Listening to Prestige Records project - Part 7

We're still early in 1949, but at least we're in Paris in the Spring. Well, almost. There have always been expatriate jazz musicians. One of the first was Sidney Bechet, who originally came over to France as part of a revue with Josephine Baker. Baker stayed on to become one of France's mist celebrated entertainers, while Bechet went back and forth, and did not permanently settle in France until 1951. By that time, a postwar community of jazz expatriates was developing, and a French jazz label, Vogue, was formed.

Jazz musicians went to Europe for a variety of reasons. Jazz was waning as a popular music in the USA in the 1940s and 50s, while not yet being accepted as a serious art form. Europe offered both popular and artistic recognition. Stan Getz moved to Denmark to try to kick a drug habit. But a lot of black musicians chose Europe to get away from the racism which had not ameliorated after World War II.

James Moody was one of those. He lived in Europe for three years, and recorded there. His two
sessions in the spring of 1949 were April 30 in Lausanne, Switzerland, with a group of expatriates, and two weeks later on May 15 in Paris with an all-star group of beboppers led by Max Roach.

I can't find any tunes from the Roach session, either on YouTube or Spotify. Amazon has an album called Pleyel Jazz Concert 1948/Quintet 1949, the second part of which is the Roach session, but the tracks on it aren't available for download. The group, in addition to Roach and Moody, was Kenny Dorham (trumpet), Al Haig (piano), Tommy Potter (bass). Recorded for French Vogue, various cuts of it made their way to both Blue Note and Prestige. Prestige included one number on one of their first LPs,  PRLP 113, under Kenny Dorham's name.

The Lausanne session is easier to find, on Spotify as part of a collection called "James Moody 1948-49," and I found one cut on YouTub, but when I came back to link to it, couldn't find it again. His all-expatriate combo consisted of Art Simmons (piano) Alvin "Buddy" Banks (bass) Clarence Terry (drums) Al Edwards (vocals). None of them familiar names to me, probably because their careers were almost entirely expatriate. Art Simmons (who contributes some superb piano here, solo and comp), however, belongs to yet another thread on this blog. A few years ago Peter Jones and I decided to try to make a list of every living musician who had played with Charlie Parker. Many of them are gone now, of course, but here are the names we came up with.

One we missed was Art Simmons.

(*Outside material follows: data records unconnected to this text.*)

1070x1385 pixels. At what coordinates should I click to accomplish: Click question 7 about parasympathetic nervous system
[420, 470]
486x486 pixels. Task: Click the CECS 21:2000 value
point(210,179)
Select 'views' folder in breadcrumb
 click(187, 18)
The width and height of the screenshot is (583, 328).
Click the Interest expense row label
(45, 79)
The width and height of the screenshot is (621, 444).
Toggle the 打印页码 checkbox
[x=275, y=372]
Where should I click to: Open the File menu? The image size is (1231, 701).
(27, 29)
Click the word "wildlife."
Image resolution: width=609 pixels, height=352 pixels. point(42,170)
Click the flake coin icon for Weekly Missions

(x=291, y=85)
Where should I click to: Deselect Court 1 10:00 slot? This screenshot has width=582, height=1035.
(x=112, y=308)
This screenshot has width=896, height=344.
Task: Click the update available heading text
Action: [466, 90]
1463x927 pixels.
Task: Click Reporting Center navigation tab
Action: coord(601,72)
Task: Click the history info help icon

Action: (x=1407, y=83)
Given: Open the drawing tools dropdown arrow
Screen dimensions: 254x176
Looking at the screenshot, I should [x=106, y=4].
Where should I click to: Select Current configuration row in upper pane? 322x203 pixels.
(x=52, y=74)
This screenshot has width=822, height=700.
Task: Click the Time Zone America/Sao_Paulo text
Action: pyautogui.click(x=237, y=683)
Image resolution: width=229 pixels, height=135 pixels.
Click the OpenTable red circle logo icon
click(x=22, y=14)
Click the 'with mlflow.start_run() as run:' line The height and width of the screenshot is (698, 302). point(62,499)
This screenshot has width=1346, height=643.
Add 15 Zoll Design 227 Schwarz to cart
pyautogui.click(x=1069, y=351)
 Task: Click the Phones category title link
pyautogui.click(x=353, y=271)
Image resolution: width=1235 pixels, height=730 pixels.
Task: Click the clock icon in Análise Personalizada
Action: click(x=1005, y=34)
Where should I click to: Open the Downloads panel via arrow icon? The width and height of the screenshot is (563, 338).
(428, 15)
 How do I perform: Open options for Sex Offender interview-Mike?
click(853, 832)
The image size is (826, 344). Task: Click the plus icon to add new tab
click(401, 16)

Here, from Wikipedia:
Simmons played in a band while serving in the U.S. military in 1946. He remained in Germany after the war, studying music, and moved to Paris in 1949. There he studied at the Paris Conservatory and the Ecole Normale de Musique, playing with Charlie Parker and Kenny Clarke at the Paris Jazz Festival; he also played with Aaron Bridgers, Don Byas, Robert Mavounzy, and Nelson Williams. He led his own group at the Ringside Club in 1951. In the early 1950s he played with Dizzy Gillespie and Quincy Jones, and toured London with singers such as Bertice Reading. As resident pianist at the Mars Club, he worked with Michel Gaudry, Pierre Cullaz, and Elek Bacsik, and accompanied touring singers such as Carmen McRae and Billie Holiday (1958). In the early 1960s he played in a duo with Art Taylor.

Simmons also did arranging work for Barclay Records. In 1971 he played in Spain; following this he returned to the United States and retired.
So unless someone has newer information, Art Simmons is still alive. Is no one interviewing him, getting his life story?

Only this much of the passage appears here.